- Active: 1944–Present
- Country: United Kingdom
- Branch: Royal Navy
- Type: Service police
- Role: Policing and Counter-intelligence
- Motto: Ne Cede Malis (Latin for 'Do not yield to evil')
- Engagements: Neuve Chapelle
- Website: royalnavy.mod.uk

Commanders
- Provost Marshal (Navy): Commander Elizabeth Grant RN

Insignia

= Royal Navy Police =

Police Service for the Royal Navy

The Royal Navy Police (RNP) is the service police branch of the Royal Navy and Royal Marines. Members of the RNP enforce service law and discipline.

The Royal Navy Police was known as the Royal Navy Regulating Branch until 2007, when the service was renamed the Royal Navy Police in a change brought about by the Armed Forces Act 2006. Members were known as "Regulators" until 2009, since then they have been known as Royal Navy Police.

The RNP subsumed the Royal Marines Police in 2009, although for operational purposes the majority of the two cadres of personnel are employed within their respective areas of the service. The RNP provides a Troop strength unit of Royal Marines to 3 Commando Brigade to provide policing services as part of the UK Landing force.

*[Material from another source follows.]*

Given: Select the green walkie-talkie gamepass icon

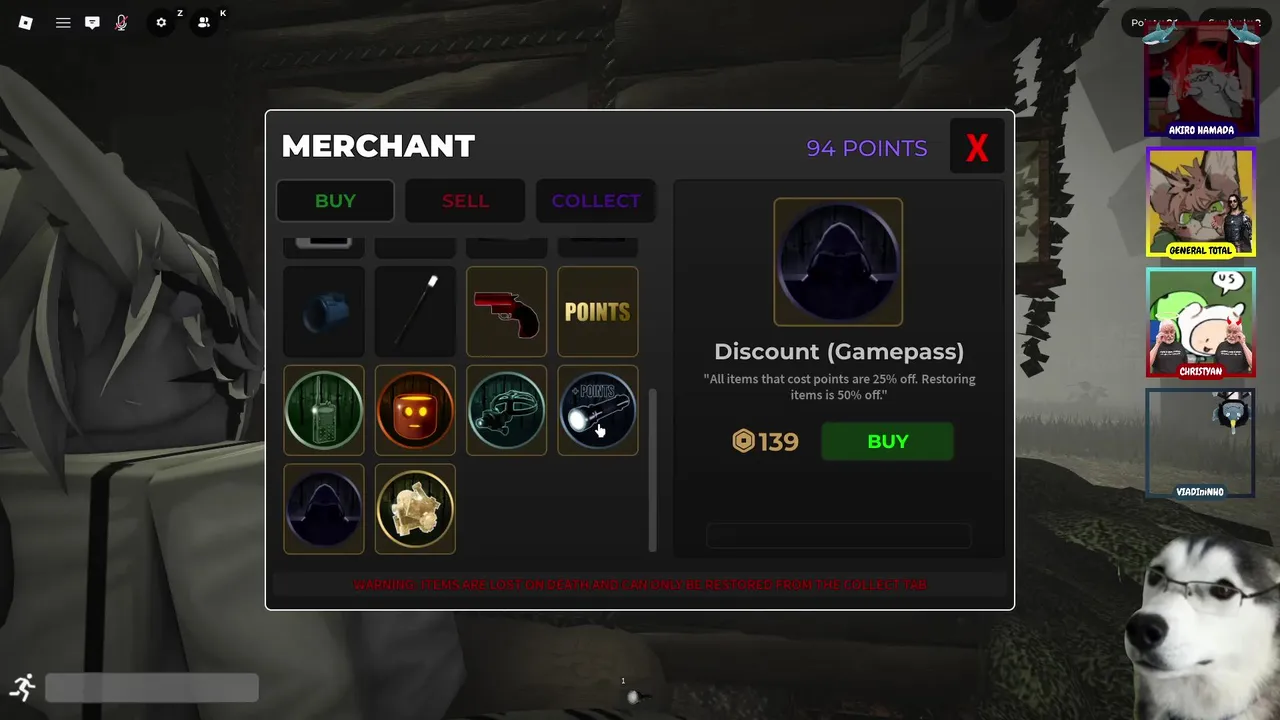Looking at the screenshot, I should pos(324,410).
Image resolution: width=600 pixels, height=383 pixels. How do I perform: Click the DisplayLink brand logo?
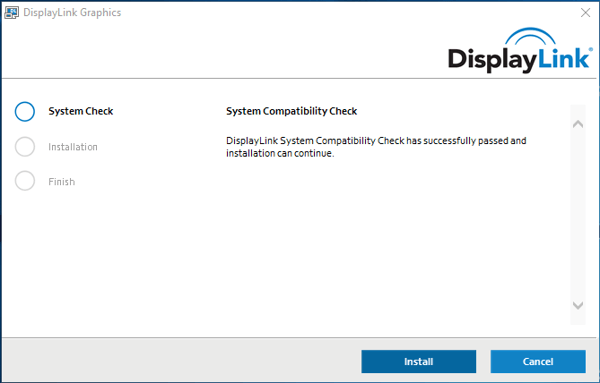point(520,50)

The motto of the RNP is Ne Cede Malis which translates from Latin into English as 'Do not yield to adversity' or 'Do not give in to evil'.

The RNP is the smallest of all police branches in the three services, with its provost marshal holding the rank of commander.

==History==
The Royal Navy has always, in one way or another, had the need to maintain order and discipline. When at sea, historically, the captain was the king's representative, his rule was kept by the first lieutenant, who was assisted by a person known as thee Ship's Marshal, who was supported by a number of ship's corporals. Ship's marshals were abolished and replaced by the Master At Arms (MAA) rate, which was introduced in about 1699, a tradition that continues right up to the present day.

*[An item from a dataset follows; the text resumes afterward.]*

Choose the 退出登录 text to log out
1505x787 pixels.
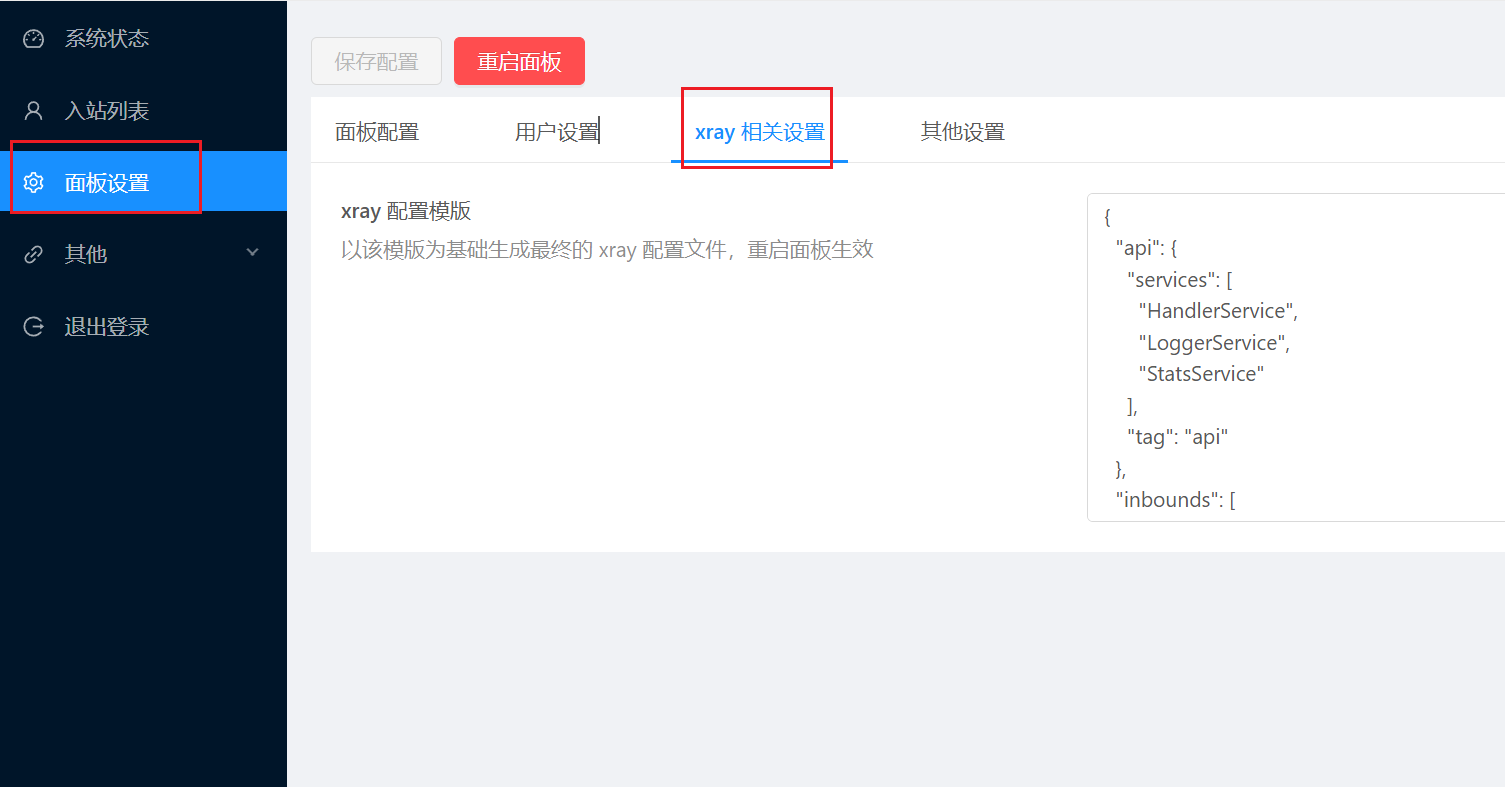click(x=107, y=327)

On punishment day, at six bells in the forenoon watch, the order was given,"All hands to witness punishment". The master at arms presented the offender to the captain, who questioned him about the offence and then delivered a verdict. The officer of the offender's division was asked if he had anything to say in mitigation. If their reply did not satisfy the captain, he ordered the man's punishment. Other than the actual act of flogging, the MAA was responsible for ensuring that any punishment awarded was carried out. The MAA was also accountable to the Lieutenant at arms for the duties of the ship's corporals, the supervision of sentries, the guard, and training the ship's company in the use of small arms. Another duty that the MAA performed was, at around 9 pm, to patrol the ship and check that all lanterns and fires were out, and that no men were intoxicated. Probably an early form of evening rounds.

In September 1944, the Admiralty concluded that the organisation for the maintenance of discipline on shore in the main naval port areas was unsatisfactory. Colonel D.H.C. Shepherd, R.M., previously the Naval Provost Marshal in Malta, carried out a study into the requirement for a naval provost organisation. He reported that the system of landing ships' patrols in major naval base areas was unsatisfactory because the petty officers and leading ratings in charge, (however well briefed) lacked the knowledge and experience to deal with incidents, and being unable to render lucid written reports, avoided taking action wherever possible. The men detailed for patrol disliked the duty intensely believing it to be a form of punishment.

The Shepherd report recommended the introduction of a Leading Patrolman rating to become the junior member of the Regulation Branch and borne primarily for provost duties, and the creation of a provost organisation to operate within the major naval port areas. Admiralty Fleet Order 6681/44 of 21 December 1944 implemented the proposals of the Shepherd report.

As a result of the Shepherd report, regulating branch training, which hitherto had been carried out in the barracks of the main ports, was centralised. In 1945, a Royal Navy Regulating School was established at Beechwood Camp in Devon to train all regulating ratings and to maintain branch records. In 1946, the school moved to Fort Wallington near Portsmouth, then in 1947 to in Essex, then in 1948 to , where it remained until November 2005. Initially, the role of the leading patrolman was to augment naval patrols on shore, and assist in regulating duties as necessary. In 1968 leading patrolmen were renamed leading regulators.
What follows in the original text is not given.